● **ACTIVITY**
Only the lines from the one containing "Focus the End" through the last line below should be written out, exactly and with both ends kept.

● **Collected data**
=== Section Start ===

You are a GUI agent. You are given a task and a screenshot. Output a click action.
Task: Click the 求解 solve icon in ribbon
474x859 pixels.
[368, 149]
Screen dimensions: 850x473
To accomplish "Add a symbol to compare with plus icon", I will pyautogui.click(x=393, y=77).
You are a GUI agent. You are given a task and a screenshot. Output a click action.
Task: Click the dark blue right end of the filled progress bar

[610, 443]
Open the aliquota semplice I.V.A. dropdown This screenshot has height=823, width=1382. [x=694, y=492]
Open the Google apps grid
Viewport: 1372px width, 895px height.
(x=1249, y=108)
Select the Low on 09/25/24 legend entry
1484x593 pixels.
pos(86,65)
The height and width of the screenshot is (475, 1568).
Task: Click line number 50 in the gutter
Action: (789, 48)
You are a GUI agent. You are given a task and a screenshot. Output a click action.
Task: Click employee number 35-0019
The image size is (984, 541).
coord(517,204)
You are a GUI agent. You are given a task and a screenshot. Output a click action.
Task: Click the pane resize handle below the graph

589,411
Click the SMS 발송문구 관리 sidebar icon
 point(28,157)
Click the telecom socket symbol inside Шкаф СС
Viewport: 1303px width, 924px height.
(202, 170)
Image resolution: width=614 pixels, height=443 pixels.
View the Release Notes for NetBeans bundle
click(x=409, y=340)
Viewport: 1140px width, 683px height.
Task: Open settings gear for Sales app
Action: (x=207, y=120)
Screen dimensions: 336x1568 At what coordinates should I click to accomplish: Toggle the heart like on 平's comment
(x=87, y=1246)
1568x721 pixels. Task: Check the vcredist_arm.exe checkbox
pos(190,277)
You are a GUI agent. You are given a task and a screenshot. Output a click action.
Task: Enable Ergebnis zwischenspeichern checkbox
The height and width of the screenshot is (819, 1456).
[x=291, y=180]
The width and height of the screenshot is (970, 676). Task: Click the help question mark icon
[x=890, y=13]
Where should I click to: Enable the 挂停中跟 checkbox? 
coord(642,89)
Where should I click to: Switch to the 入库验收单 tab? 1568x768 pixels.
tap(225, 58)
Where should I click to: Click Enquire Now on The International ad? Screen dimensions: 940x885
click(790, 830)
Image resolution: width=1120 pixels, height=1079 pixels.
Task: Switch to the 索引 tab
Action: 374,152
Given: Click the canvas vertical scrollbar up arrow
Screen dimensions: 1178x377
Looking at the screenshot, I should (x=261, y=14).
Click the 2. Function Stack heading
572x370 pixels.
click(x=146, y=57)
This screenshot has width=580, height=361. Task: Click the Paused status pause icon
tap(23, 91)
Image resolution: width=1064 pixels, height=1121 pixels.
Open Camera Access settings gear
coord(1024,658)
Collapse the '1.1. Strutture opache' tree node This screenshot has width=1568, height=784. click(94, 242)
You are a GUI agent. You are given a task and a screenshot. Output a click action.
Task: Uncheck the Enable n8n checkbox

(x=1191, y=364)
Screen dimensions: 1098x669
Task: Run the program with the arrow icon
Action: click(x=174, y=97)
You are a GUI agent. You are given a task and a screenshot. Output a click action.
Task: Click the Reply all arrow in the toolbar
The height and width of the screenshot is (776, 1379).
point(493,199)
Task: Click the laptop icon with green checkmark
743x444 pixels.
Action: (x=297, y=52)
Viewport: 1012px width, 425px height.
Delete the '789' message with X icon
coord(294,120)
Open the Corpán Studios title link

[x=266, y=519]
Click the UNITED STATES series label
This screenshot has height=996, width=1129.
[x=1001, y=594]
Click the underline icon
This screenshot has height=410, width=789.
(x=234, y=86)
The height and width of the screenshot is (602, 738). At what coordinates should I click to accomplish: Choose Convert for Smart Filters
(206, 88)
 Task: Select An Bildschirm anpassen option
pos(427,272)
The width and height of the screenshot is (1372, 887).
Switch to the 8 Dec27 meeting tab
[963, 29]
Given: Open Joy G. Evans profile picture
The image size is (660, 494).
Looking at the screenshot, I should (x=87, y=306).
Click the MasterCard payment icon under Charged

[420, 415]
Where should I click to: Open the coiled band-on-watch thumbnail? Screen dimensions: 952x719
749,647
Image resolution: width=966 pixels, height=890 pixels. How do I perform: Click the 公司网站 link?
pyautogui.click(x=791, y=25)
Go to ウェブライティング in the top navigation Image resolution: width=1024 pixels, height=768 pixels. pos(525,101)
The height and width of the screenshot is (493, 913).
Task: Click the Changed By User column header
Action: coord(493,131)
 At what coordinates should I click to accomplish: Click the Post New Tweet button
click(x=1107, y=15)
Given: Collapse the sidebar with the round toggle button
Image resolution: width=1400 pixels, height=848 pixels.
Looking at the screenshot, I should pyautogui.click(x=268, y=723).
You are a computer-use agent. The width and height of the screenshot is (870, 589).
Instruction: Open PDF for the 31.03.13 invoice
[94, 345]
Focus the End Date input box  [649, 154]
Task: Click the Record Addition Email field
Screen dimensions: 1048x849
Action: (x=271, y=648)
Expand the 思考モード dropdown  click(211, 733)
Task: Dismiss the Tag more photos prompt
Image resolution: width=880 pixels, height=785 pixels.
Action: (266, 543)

=== Section End ===

● **TASK RESPONSE**
Focus the End Date input box  [649, 154]
Task: Click the Record Addition Email field
Screen dimensions: 1048x849
Action: (x=271, y=648)
Expand the 思考モード dropdown  click(211, 733)
Task: Dismiss the Tag more photos prompt
Image resolution: width=880 pixels, height=785 pixels.
Action: (266, 543)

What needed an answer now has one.